Still not sure which part of "They did not actually have the legal right to extend OKW which is the main reason they are not offering additional extensions for 2042 resorts" you are failing to understand?

I think technically it's more that they had the right to extend the land lease and thus OKW but they didn't have the right to place an assessment on owners to pay for it. Thus they had to get into the quit claim deeds when owners weren't lining up at the door to hand them a check.
 
Keep in mind that they originally required payment via a "special assessment" for the owner to receive the benefits of extending the ground lease, and threatened to place a lien against owners who did not pay and did not sign the quitclaim. How would contract law normally view a requirement to sign over your rights via quitclaim without compensation?

This ground has been covered in threads before that OKW was a test case. Most of us - like me - bought in expecting the contract to expire in 2042 and didn't want the extension and therefore, didn't dig into the contracts to see if Disney had the right to do the extension or not. I would bet well over 95% of OKW owners were fine with ending in 2042 or paying up, and had no interest in picking a fight with Disney.

I don't know how large you think "a substantial fraction of owners" would be, but I think it's only a handful at this point who haven't paid or signed the quitclaim. I think Disney can ride it out and allow a few owners to keep a free extension in OKW's case if they are still around in 2042. I do think at this point that if Disney's lawyers had a leg to stand on, they wouldn't have given up as they did.

But for the newbies who have heard about OKW's extension and thought, "Hey, that would be cool if they extended Beach Club..." this is a big reason why it won't happen. The contract language should be the same for BWV and BCV as for OKW...and more BCV and BWV owners have heard about the OKW owners who didn't sign their quitclaim (or would hear via the internet if an extension were announced). So if DVC did try to extend, I really think a substantial fraction of BCV owners (25% to 50%) would dig in and try to keep the extension for free.

(It doesn't help the arguments for extensions that BWV has cheap point charts that can only be reworked through a new ground lease and the new RIV resale restrictions can only be applied to BCV/BWV/BRV with a new ground lease...and with a mention of RIV's resale restrictions, we should be back on the rails for the thread topic in general.)

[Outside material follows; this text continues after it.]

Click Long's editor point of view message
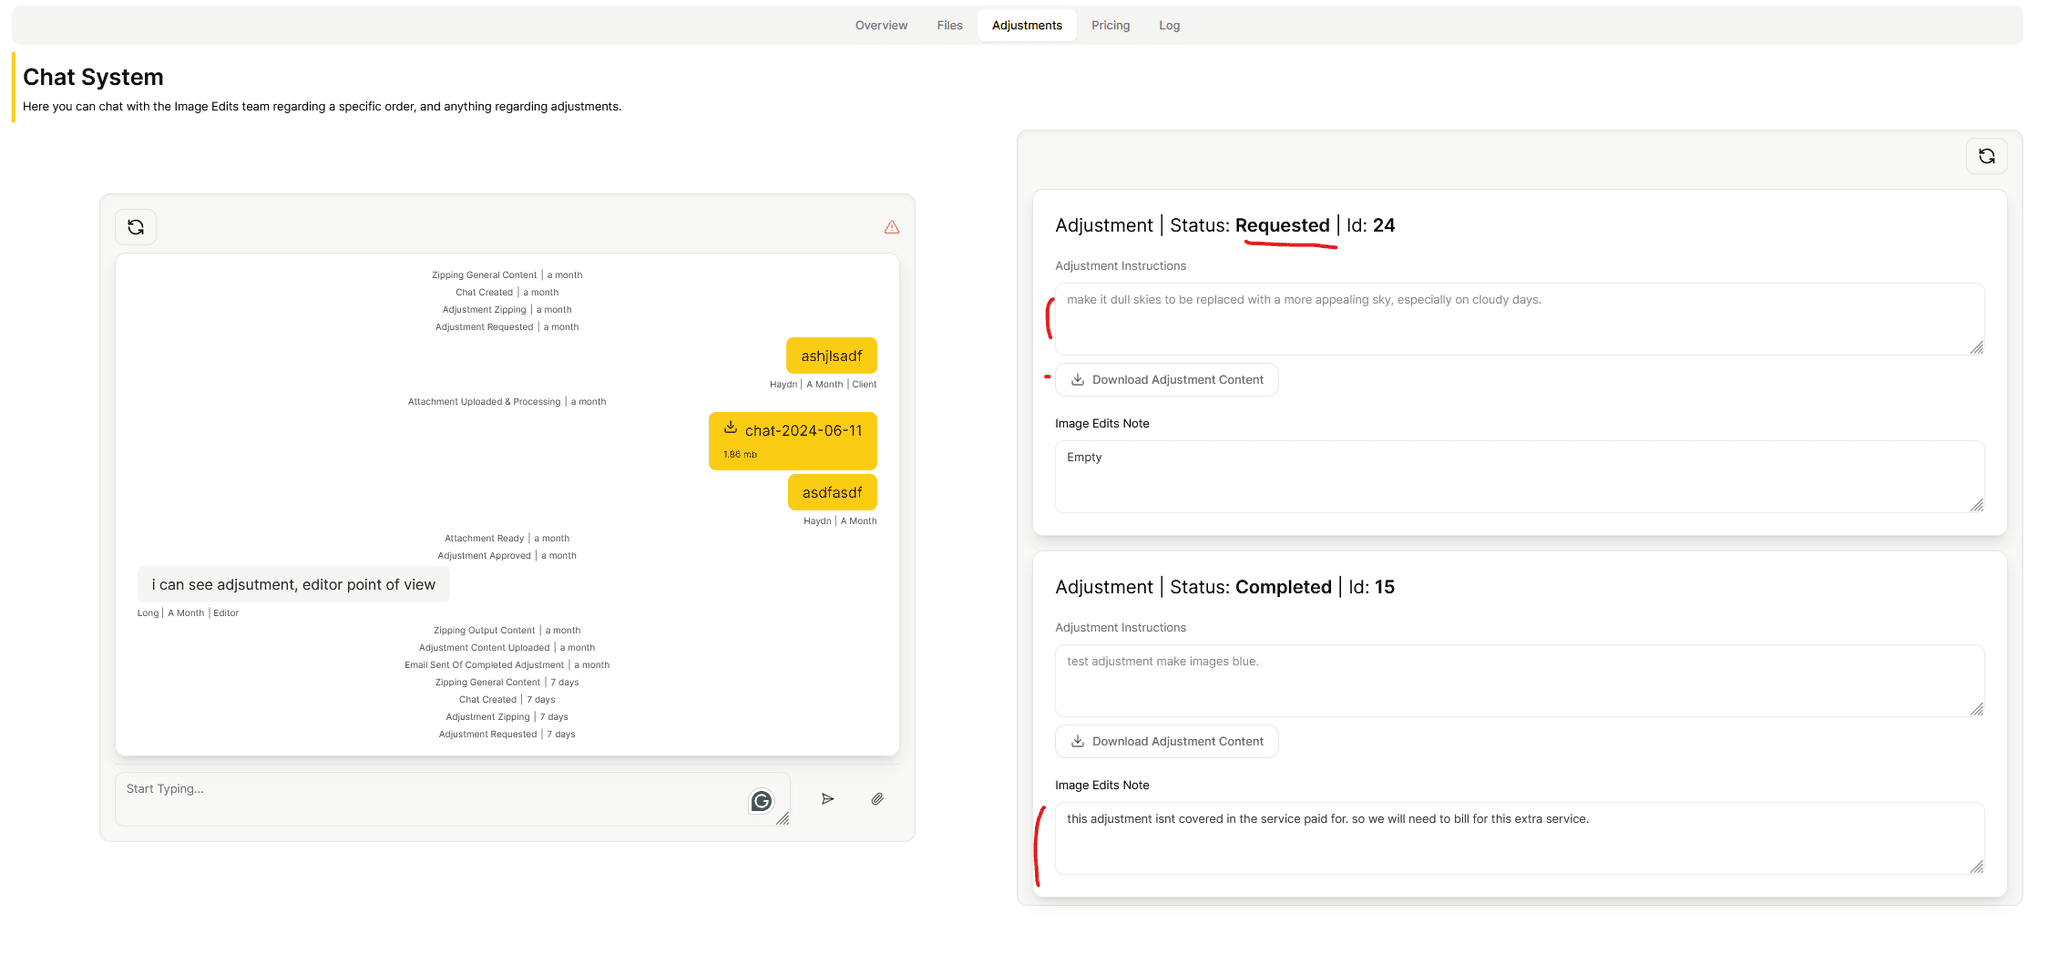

Which is why I think in the long run the resale restrictions won't be such a big deal and right now, proving not to be a huge deal either. It is going to become the new DVC product and as new buyers come on board with restrictions in place, it just won't seem like such a huge deal.

Again, IMO, people should not buy DVC in hopes of it retaining resale value because you can set yourself up for potential disappointment if you can't get your money back out of it at sale time. So, if one loves RIV and its where one wants to be, I think it makes sense to invest in owning it.

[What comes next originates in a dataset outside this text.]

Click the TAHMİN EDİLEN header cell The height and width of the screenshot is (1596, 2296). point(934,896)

I think the great thing is that one can have both...a resale RIV for RIV and a resale at L14 for L14. Or, just buy direct at OKW or SSR and have points that can do it all.
 
signed the quitclaim

Except couldn't the small group who never signed also outline the larger group that did sign did it under threat.

If a person says sign a contract or I will punch you that doesn't seem like it would hold up in court but maybe I wrong.

Also unlike someone saying they will punch you I suspect there are records of Disney trying to force people to sign the quit claim.
 
I’ve today got a direct fixed week studio win week 52. It’s 196 points but I was able to add an extra 4 to round it up.

but it would mean if I sell as a Fw it’s more attractive.

Yay! I have the same week! We plan to use it in 2023. Next year it has Christmas and New Year’s Day so we won’t use it that year as we like Christmas at home.